DIRECTION ::
Pick out each line of the data below that contains the word "Open" and copy those lines unchanged.
# Start of DATA SUPPLIED
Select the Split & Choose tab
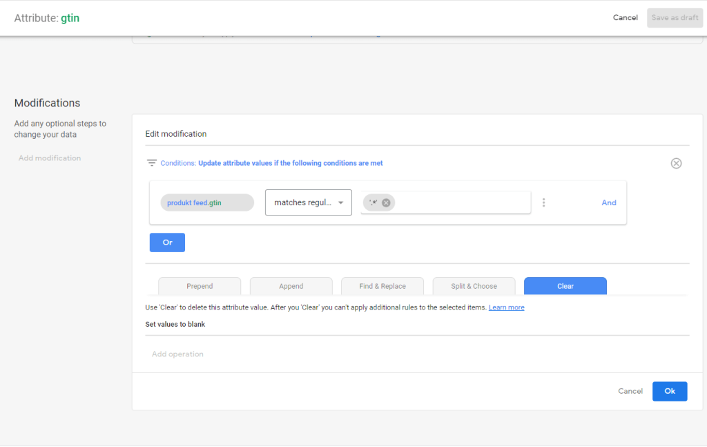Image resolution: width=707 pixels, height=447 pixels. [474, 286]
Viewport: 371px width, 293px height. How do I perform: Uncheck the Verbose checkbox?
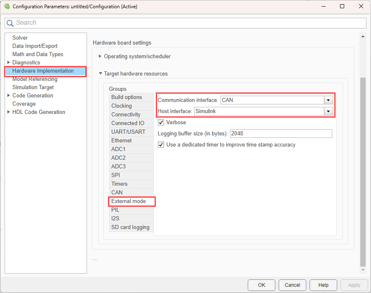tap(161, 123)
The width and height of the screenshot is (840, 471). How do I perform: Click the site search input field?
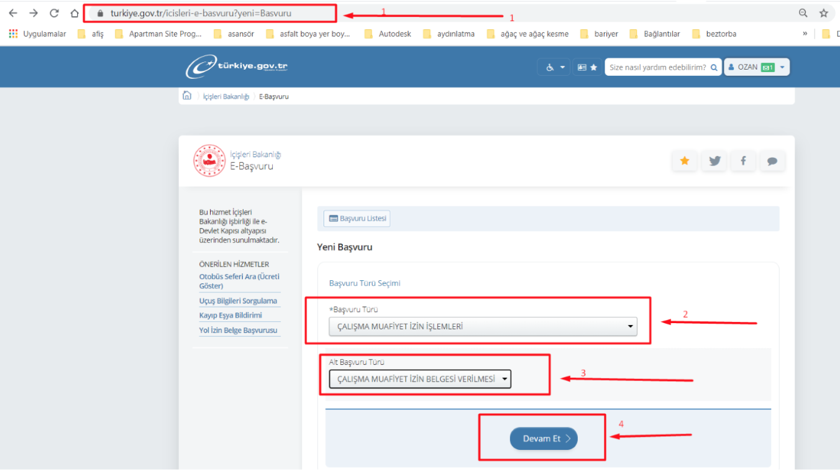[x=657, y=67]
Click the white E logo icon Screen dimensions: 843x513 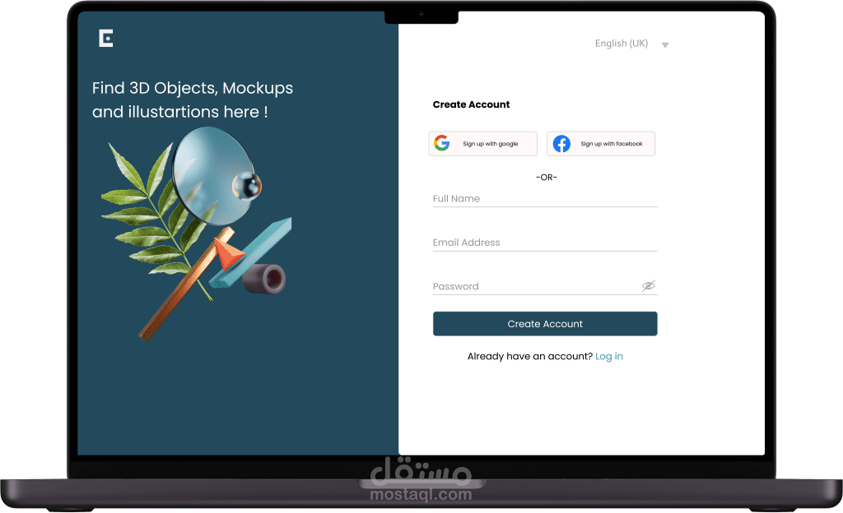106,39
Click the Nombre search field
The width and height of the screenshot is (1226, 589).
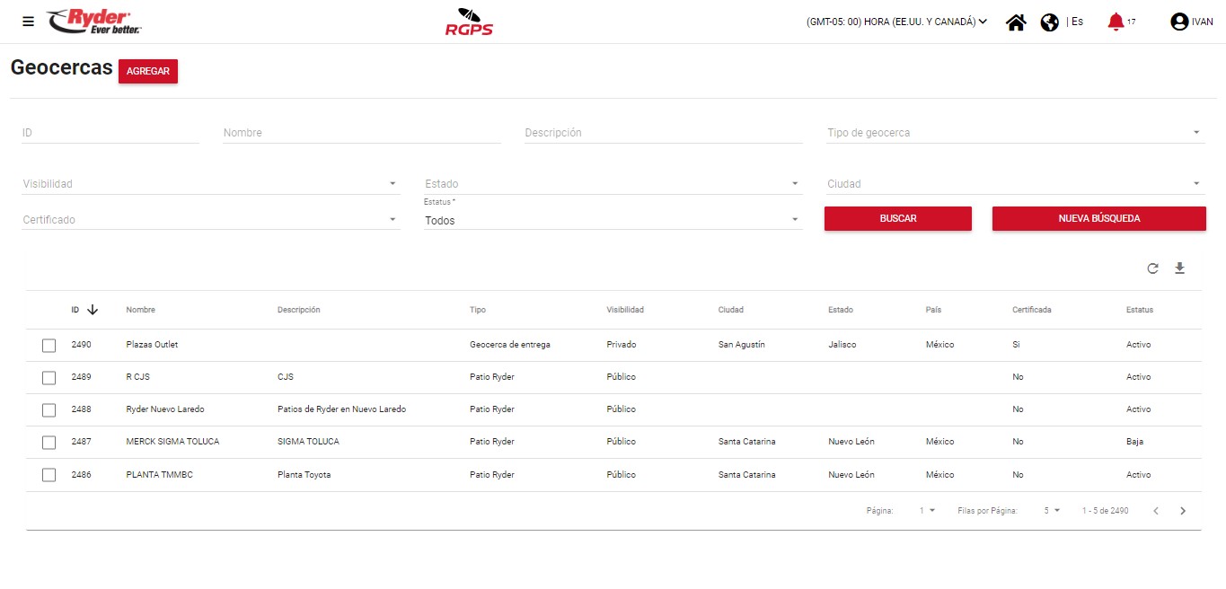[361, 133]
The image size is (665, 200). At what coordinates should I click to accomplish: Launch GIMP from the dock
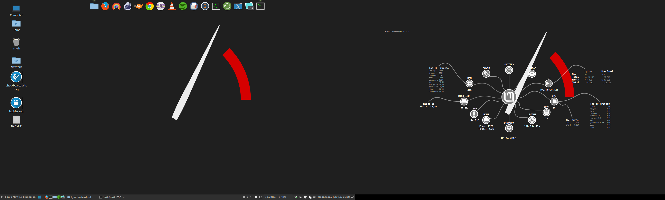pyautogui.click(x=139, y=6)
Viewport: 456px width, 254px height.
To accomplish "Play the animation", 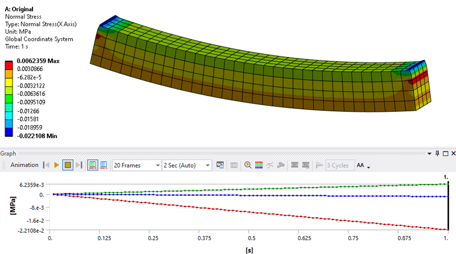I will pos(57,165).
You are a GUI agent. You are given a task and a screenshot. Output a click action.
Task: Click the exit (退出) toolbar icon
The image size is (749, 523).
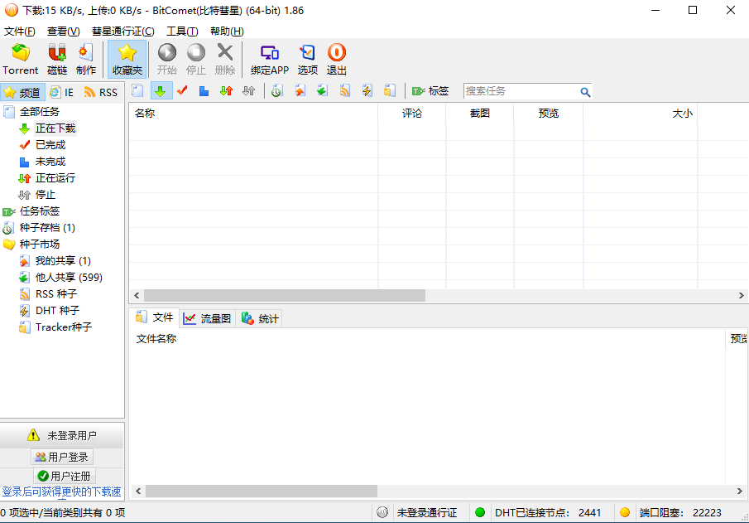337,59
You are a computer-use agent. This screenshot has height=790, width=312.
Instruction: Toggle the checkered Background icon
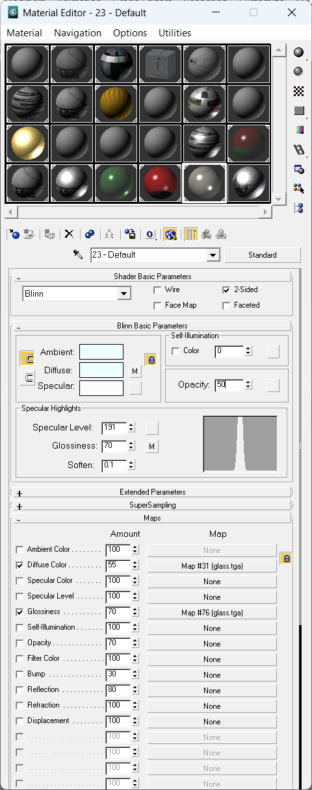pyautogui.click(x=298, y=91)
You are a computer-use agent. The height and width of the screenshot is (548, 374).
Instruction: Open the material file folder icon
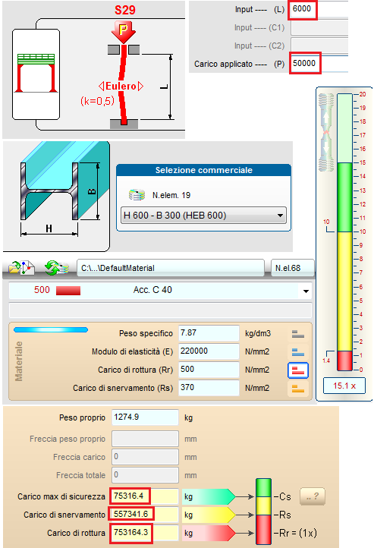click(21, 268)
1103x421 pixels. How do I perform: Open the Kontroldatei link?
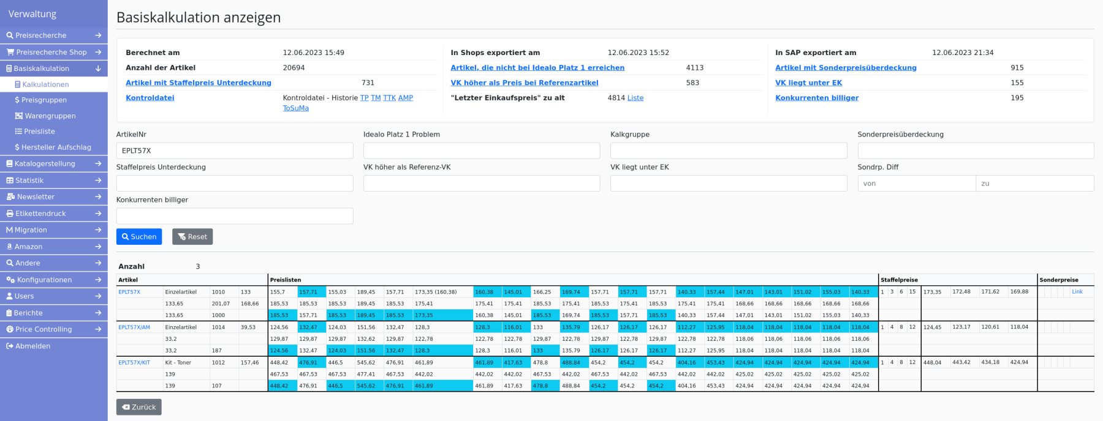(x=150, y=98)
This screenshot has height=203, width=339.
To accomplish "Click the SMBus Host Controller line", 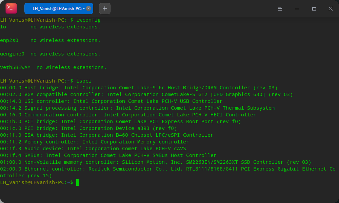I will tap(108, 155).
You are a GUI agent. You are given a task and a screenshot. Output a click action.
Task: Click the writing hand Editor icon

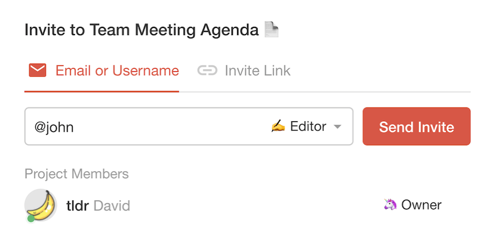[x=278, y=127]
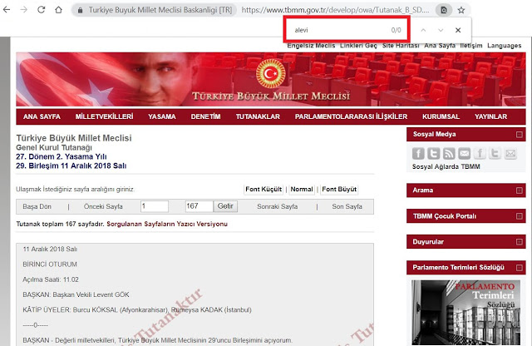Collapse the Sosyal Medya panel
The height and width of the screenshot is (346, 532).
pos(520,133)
# End of DATA SUPPLIED
RESPONSE TO THE EXERCISE ::
Instruction: Open the material file folder icon
1103x421 pixels. How do I perform: Open the Kontroldatei link?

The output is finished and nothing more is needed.